For parsing there is parse(), parsetree() and split(). The parse() function annotates words in the given string with their part-of-speech tags (e.g., NN for nouns and VB for verbs). The parsetree() function takes a string and returns a tree of nested objects (Text → Sentence → Chunk → Word). The split() function takes the output of parse() and returns a Text. See the pattern.en documentation (here) how to manipulate Text objects. 

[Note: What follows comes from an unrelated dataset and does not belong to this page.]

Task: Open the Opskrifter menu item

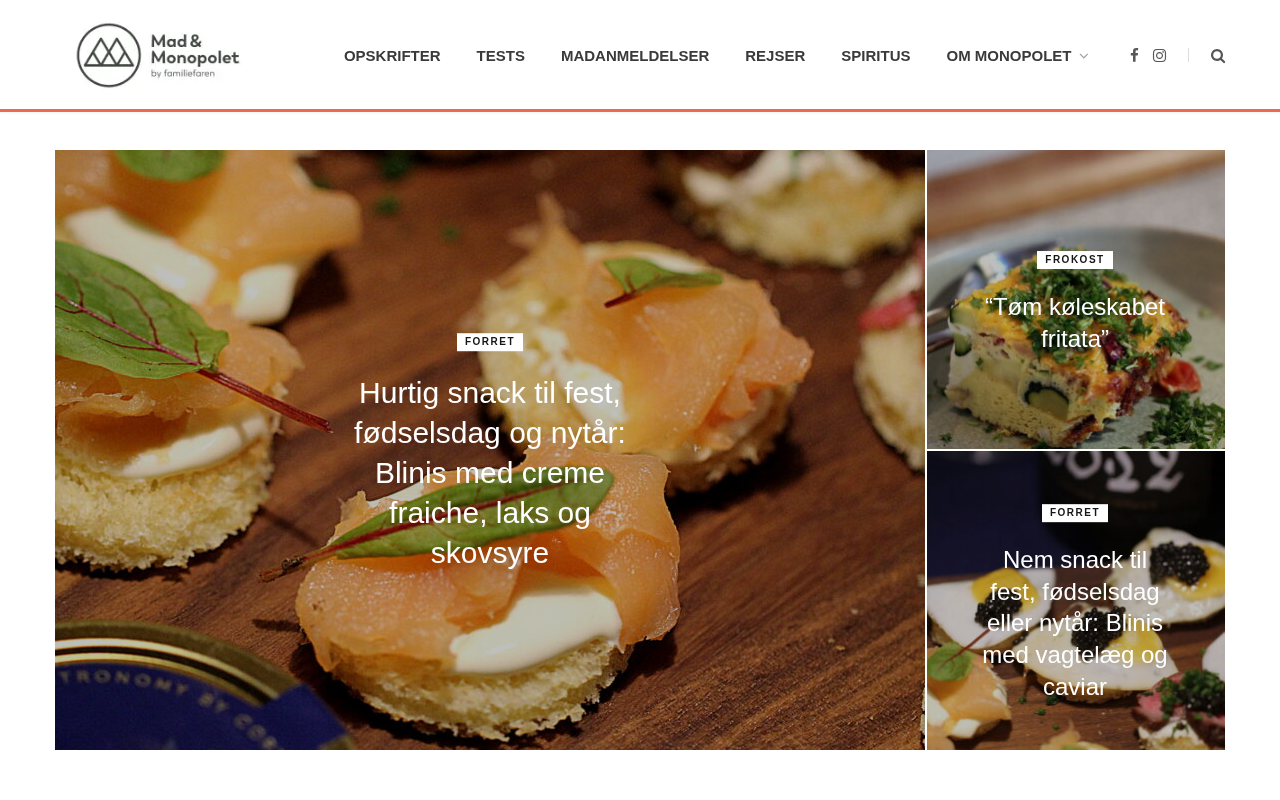Action: click(392, 56)
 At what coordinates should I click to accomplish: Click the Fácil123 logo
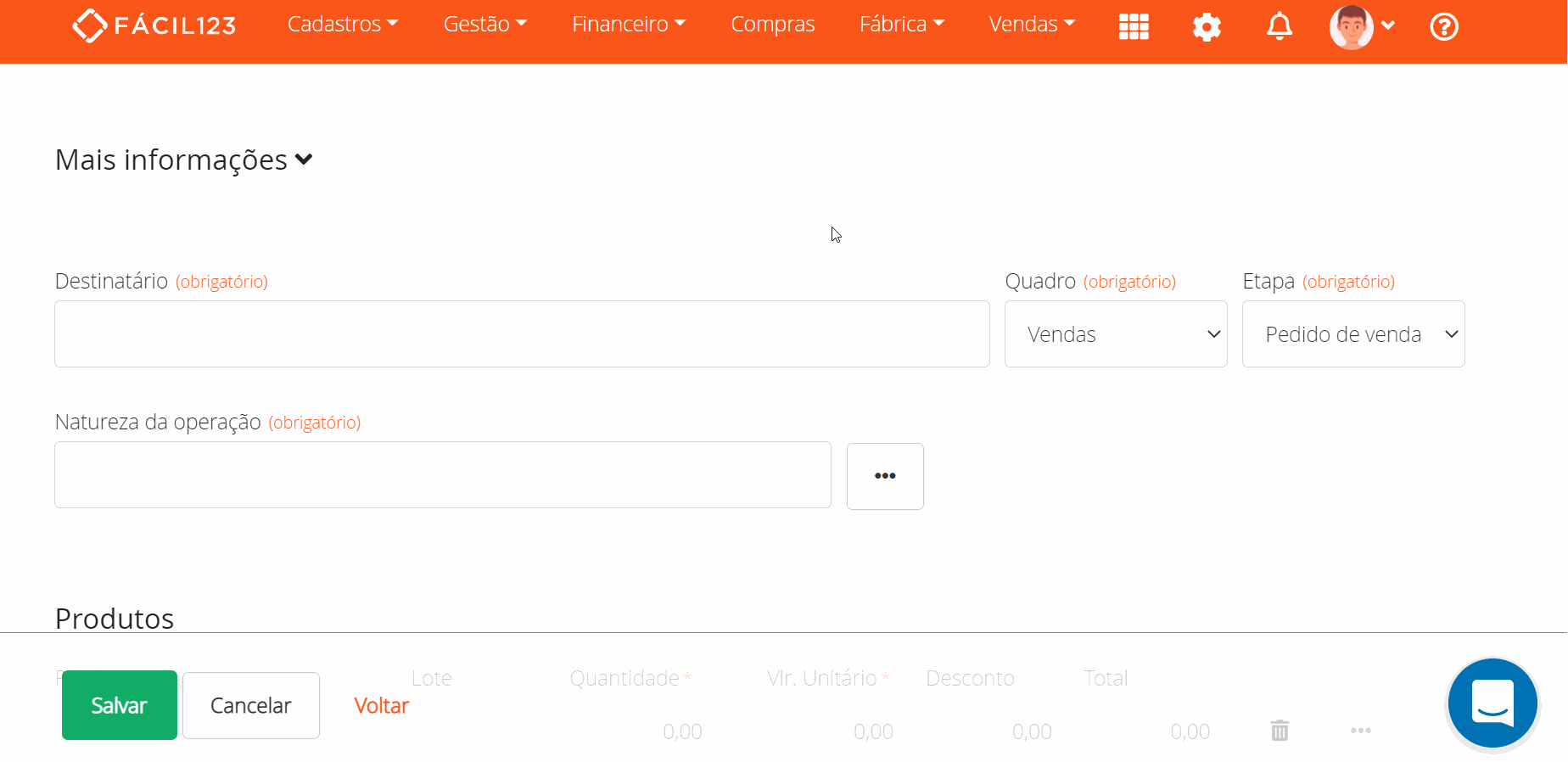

>>> from pattern.it import parse, split
>>>  
>>> s = parse('Il gatto nero faceva le fusa.')
>>> for sentence in split(s):
>>>     print sentence

Sentence('Il/DT/B-NP/O gatto/NN/I-NP/O nero/JJ/I-NP/O'
         'faceva/VB/B-VP/O'
         'le/DT/B-NP/O fusa/NN/I-NP/O ././O/O')

The parser is mined from Wiktionary. The accuracy is around 92%.

Sentiment analysis

There's no sentiment() function for Italian yet.